──────── Data listing ────────
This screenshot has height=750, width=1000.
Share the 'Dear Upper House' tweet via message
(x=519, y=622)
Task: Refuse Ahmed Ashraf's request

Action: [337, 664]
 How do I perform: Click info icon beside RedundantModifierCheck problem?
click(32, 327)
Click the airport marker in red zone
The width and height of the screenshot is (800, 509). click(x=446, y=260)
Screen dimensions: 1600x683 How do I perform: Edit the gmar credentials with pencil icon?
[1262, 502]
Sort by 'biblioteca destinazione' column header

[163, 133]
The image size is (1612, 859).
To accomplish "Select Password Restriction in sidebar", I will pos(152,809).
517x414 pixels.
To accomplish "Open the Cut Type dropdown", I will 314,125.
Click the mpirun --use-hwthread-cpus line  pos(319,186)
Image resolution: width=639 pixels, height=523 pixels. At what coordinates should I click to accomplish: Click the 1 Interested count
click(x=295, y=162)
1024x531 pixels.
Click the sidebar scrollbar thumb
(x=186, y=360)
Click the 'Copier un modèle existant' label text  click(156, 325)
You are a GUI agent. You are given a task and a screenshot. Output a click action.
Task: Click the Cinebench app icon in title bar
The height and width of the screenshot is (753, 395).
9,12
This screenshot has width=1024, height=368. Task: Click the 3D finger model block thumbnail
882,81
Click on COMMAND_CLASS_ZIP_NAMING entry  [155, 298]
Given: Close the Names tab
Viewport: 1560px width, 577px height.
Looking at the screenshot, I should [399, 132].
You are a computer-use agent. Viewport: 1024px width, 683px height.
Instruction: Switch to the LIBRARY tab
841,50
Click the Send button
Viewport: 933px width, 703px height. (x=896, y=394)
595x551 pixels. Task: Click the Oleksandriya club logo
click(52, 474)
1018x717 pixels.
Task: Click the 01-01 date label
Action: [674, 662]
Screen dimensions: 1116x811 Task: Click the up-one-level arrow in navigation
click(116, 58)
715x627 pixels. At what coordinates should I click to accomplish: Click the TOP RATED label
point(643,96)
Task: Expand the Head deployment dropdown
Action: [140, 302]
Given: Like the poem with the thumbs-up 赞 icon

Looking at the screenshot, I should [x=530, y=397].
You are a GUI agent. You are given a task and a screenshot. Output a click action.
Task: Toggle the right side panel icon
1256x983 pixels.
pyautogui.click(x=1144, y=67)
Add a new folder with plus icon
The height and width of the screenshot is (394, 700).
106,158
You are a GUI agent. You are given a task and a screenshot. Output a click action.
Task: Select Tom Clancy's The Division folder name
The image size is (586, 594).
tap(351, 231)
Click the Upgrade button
────────
- [Problem to work on]
Go through the listing above and repeat all of it exactly.

- [Response to the exercise]
This screenshot has height=750, width=1000.
Share the 'Dear Upper House' tweet via message
(x=519, y=622)
Task: Refuse Ahmed Ashraf's request

Action: [337, 664]
 How do I perform: Click info icon beside RedundantModifierCheck problem?
click(32, 327)
Click the airport marker in red zone
The width and height of the screenshot is (800, 509). click(x=446, y=260)
Screen dimensions: 1600x683 How do I perform: Edit the gmar credentials with pencil icon?
[1262, 502]
Sort by 'biblioteca destinazione' column header

[163, 133]
The image size is (1612, 859).
To accomplish "Select Password Restriction in sidebar", I will pos(152,809).
517x414 pixels.
To accomplish "Open the Cut Type dropdown", I will 314,125.
Click the mpirun --use-hwthread-cpus line  pos(319,186)
Image resolution: width=639 pixels, height=523 pixels. At what coordinates should I click to accomplish: Click the 1 Interested count
click(x=295, y=162)
1024x531 pixels.
Click the sidebar scrollbar thumb
(x=186, y=360)
Click the 'Copier un modèle existant' label text  click(156, 325)
You are a GUI agent. You are given a task and a screenshot. Output a click action.
Task: Click the Cinebench app icon in title bar
The height and width of the screenshot is (753, 395).
9,12
This screenshot has width=1024, height=368. Task: Click the 3D finger model block thumbnail
882,81
Click on COMMAND_CLASS_ZIP_NAMING entry  [155, 298]
Given: Close the Names tab
Viewport: 1560px width, 577px height.
Looking at the screenshot, I should [399, 132].
You are a computer-use agent. Viewport: 1024px width, 683px height.
Instruction: Switch to the LIBRARY tab
841,50
Click the Send button
Viewport: 933px width, 703px height. (x=896, y=394)
595x551 pixels. Task: Click the Oleksandriya club logo
click(52, 474)
1018x717 pixels.
Task: Click the 01-01 date label
Action: [674, 662]
Screen dimensions: 1116x811 Task: Click the up-one-level arrow in navigation
click(116, 58)
715x627 pixels. At what coordinates should I click to accomplish: Click the TOP RATED label
point(643,96)
Task: Expand the Head deployment dropdown
Action: [140, 302]
Given: Like the poem with the thumbs-up 赞 icon

Looking at the screenshot, I should [x=530, y=397].
You are a GUI agent. You are given a task and a screenshot. Output a click action.
Task: Toggle the right side panel icon
1256x983 pixels.
pyautogui.click(x=1144, y=67)
Add a new folder with plus icon
The height and width of the screenshot is (394, 700).
106,158
You are a GUI agent. You are given a task and a screenshot. Output a click action.
Task: Select Tom Clancy's The Division folder name
The image size is (586, 594).
tap(351, 231)
Click the Upgrade button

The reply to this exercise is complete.